Coach Willie Bennett

Coach Willie Bennett

Season(s) Coaching the Divas: 2014-2017
Defensive Coordinator – 2014-2017

Other Coaching Experience:
Alabama A&M University
North Carolina A&T State University
St. Augustine’s College

Playing Experience:
H.D. Woodson HS (DC)
Hampton University

Coach Willie Bennett Q&A

Why did you decide to get into coaching after your playing career was over?
I started as a true freshman in college and played four years as a defensive back and kick returner at Hampton University. I left with a couple of school records and a couple of injuries, too, which shortened my career. I suffered a knee injury in my senior season of college, so I had arthroscopic knee surgery after the season. Then I got a staph infection, and it was six months before I could do anything at all, let alone play football.
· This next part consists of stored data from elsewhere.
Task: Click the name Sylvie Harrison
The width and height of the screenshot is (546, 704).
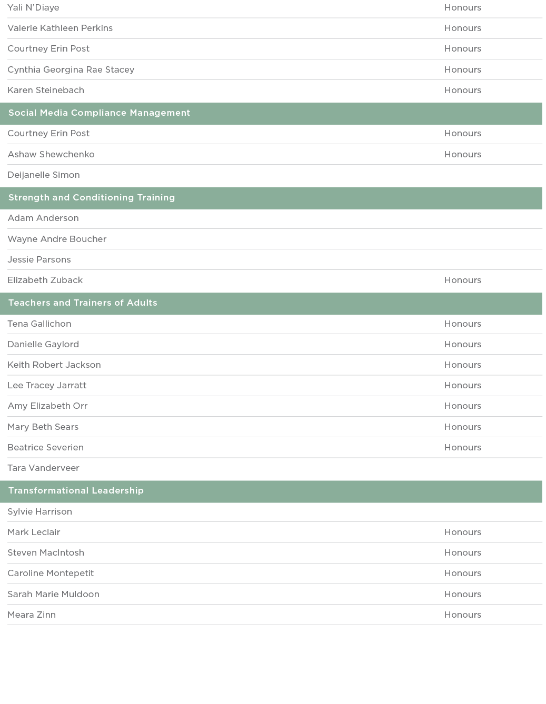Action: [39, 512]
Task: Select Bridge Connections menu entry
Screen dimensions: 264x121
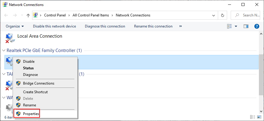Action: 38,83
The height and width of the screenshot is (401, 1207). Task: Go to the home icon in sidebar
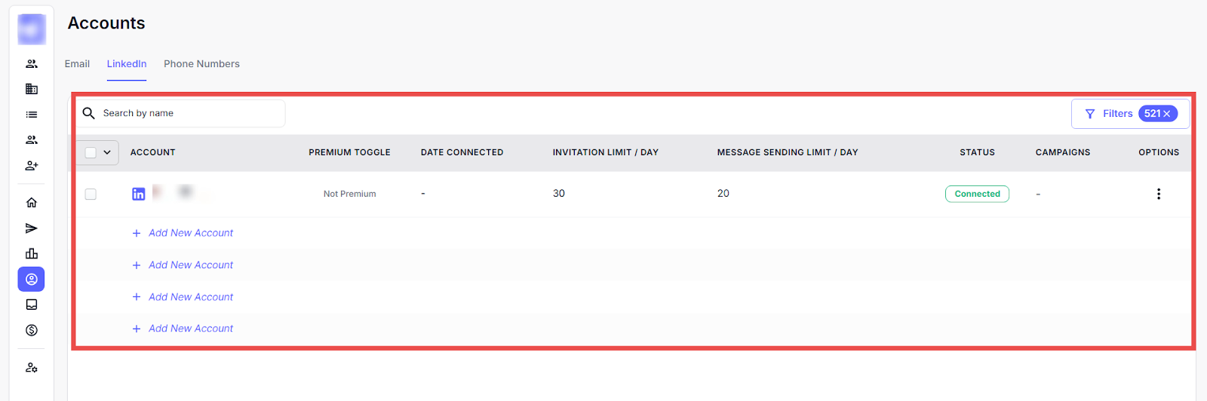32,203
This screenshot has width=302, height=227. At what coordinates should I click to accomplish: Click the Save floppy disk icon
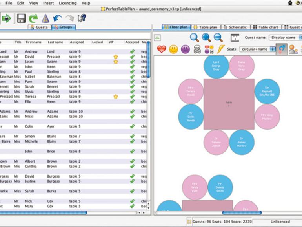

After my senior year, I went straight from playing to coaching, and I quickly realized I was having more fun on that side of it. I became a defensive assistant coach at Alabama A&M, my first job out of college. The first player I got to watch every day at practice was Robert Mathis, who set the NCAA record that year for sacks. It made my job a lot easier to just watch him sack the quarterback, force fumbles, and do everything else on defense. [Mathis later became the all-time sacks leader of the NFL’s Indianapolis Colts and won the AFC Defensive Player of the Year Award in 2013.]

I was at Alabama A&M for four years, then I went to North Carolina A&T. Finally, I coached at St. Augustine’s College in North Carolina for six years before I decided to come back to the city and become an athletic director for D.C. Public Schools.

How did you find out about the D.C. Divas and come to coach for us?
Believe it or not, I heard about the D.C. Divas 15 years ago! Before they had their inaugural season in 2001, I was a senior in college. I heard about the team and followed them when I could. I was talking one day with one of my close friends at the time, Natalie Randolph. She said she loved football, so I told her D.C. had a women’s football team, the D.C. Divas, and I told her she should play for them! She went on to become a great player for the Divas.

I moved to Alabama and started my college coaching career, but I continued to follow the Divas for years. I stayed in touch with a lot of the Divas players, like T.K. Washington, who also went to Woodson High School. I knew a lot of the Divas players who were originally from the city. Any time I could talk about the D.C. Divas, I would, and when I finally moved back to D.C., I contacted the team about a coaching position.

How is coaching women’s football different from coaching men?
There are a lot of differences. In men’s football, almost everyone has the same knowledge base at every level. You start off at the pee-wee level, and you see players grow and develop into middle school, high school, and college; you see them get better at each level. You start with seven-year-olds, where they’re all learning the game at the same time. You go all the way up to college, where almost every player at that level has been playing the game for a long time and already has a wide knowledge base.

Women’s football is completely different. In terms of their knowledge base, we have pee-wee players and the college elite playing on the same team. Every year you have young ladies who join the team as rookies, and for many of them, it’s their first time ever playing on a football team. She may not know how to put her helmet on, how to put her pads on, or how to tighten her chinstrap. But on the other hand, we also have veterans who have been doing this for 12 or 14 or 16 years, and they can read coverages and make adjustments on the field that few others can make. And we’re making them all play together. That’s the challenge.

But for me, this is the purest form of the game of football, because it’s innocent and clean and not all about the athleticism. You don’t become the best just by being bigger, faster, and stronger than everyone else…you have to use your body and your technique to make this work. As coaches, it’s about being able to put people in the right position to make a play. It’s about teaching players how to block and tackle, which takes the game back to the essence of how it started in the first place.

What is your overall coaching philosophy? How would you like your players to play the game?
I want my players to be aggressive and smart and to play fast. But I also want them to be able to walk away from the game and be able to teach somebody else what I taught them. My philosophy is that I’m teaching you this game like it’s a class you’re about to become a master in. There’s an educational component to it so that after I teach it to you, you can go teach it to anybody. You can teach your son, your sister, anybody you want, how to play this game and how to understand defense.

In an ideal world, I really wouldn’t have to do much because my players would already know exactly what to do. I wouldn’t even necessarily have to call the plays – the players could do that themselves, because they’d know everything that should be done based off of how the offense is set up and the adjustments we make to that. When they add their aggression and athleticism to our game plan, my job becomes easy. I could practically sit back on the sidelines and watch the game like every other fan!